Recipe courtesy Maria Helm Sinskey, culinary director, Robert Sinskey Vineyards, Napa, CA
Sinskey makes this salad often in the fall and early winter for winery guests.
- 4 cups pumpkin, cut into 1½-inch slices or chunks (seeds reserved, pulp discarded)
- 5 tablespoons extra virgin olive oil, divided
- 3 ounces sliced pancetta (about 6 slices)
- 1 tablespoon minced shallot
- ½ teaspoon kosher salt
- 1 teaspoon sugar
- 3 tablespoons cider vinegar
- Freshly ground black pepper
- 4 cups mixed chicories (used any combination of escarole, radicchio, Belgian endive, curly endive, frisée)
- ½ cup crumbled blue cheese (optional)
Preheat oven to 400°F. Place the pumpkin in a bowl, toss with 2 tablespoons of olive oil and season with salt and pepper. Spread out on a baking sheet and roast for about 45 minutes, turning every 10 minutes or so, until tender and lightly browned. Remove from oven and let cool to room temperature.
Place the pancetta flat on a baking sheet and bake for 15–20 minutes, or until crisp and golden. Remove it from the oven and let cool to room temperature. Meanwhile, lightly coat the reserved pumpkin seeds with 1 tablespoon of vegetable oil. Toast in the oven until lightly browned, then toss with salt to taste. Reserve.

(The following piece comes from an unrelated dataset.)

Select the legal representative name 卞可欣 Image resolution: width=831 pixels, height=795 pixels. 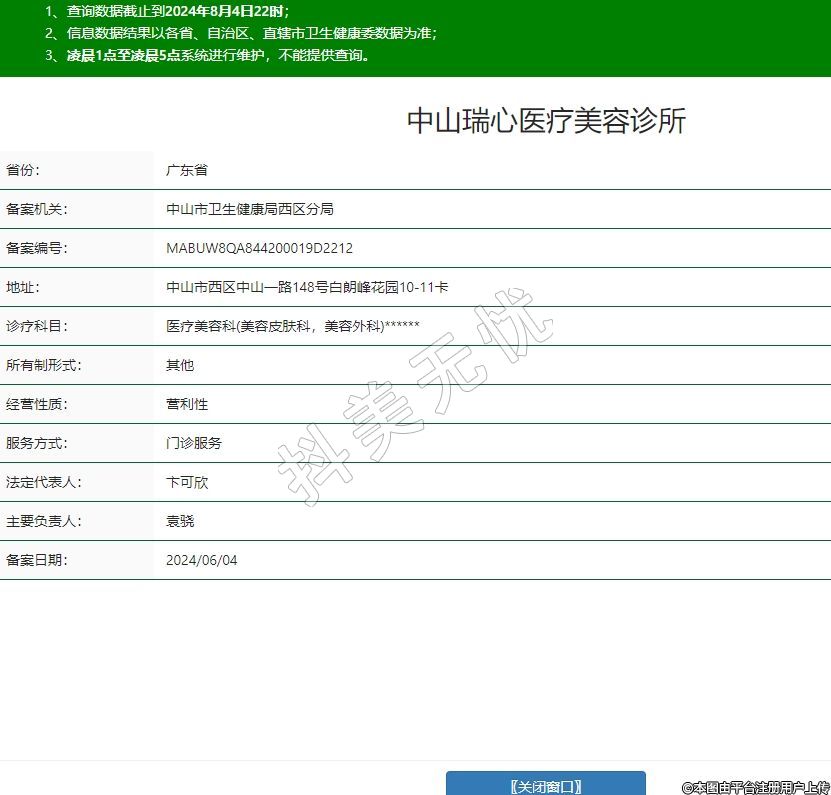point(187,482)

To make the vinaigrette, shake together the shallot, salt, sugar and vinegar in a mason jar. Let sit for 10 minutes to allow the salt and sugar to dissolve, then add 3 tablespoons of olive oil and shake again.
Place the chicories in a large bowl and toss with half of the vinaigrette. Season with salt and pepper to taste.

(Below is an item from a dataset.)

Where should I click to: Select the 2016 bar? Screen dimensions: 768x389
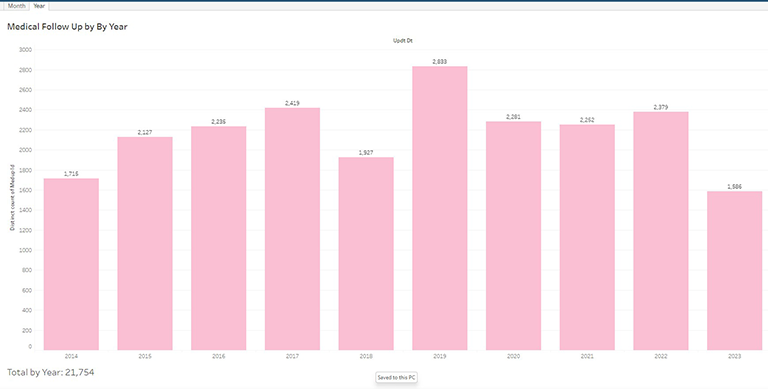(x=218, y=238)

Place the pumpkin on a large serving plate, and drizzle with some of the vinaigrette. Top with the chicories, crumble the pancetta over the top and sprinkle with the blue cheese and pumpkin seeds. Serve immediately alongside the remaining vinaigrette. Serves 4.
“A nice crisp, aromatic white, such as Abraxas from Robert Sinskey Vineyards, is great with this salad,” says Sinskey, “though a Loire Chenin Blanc or dry German Riesling also complements these ingredients well.”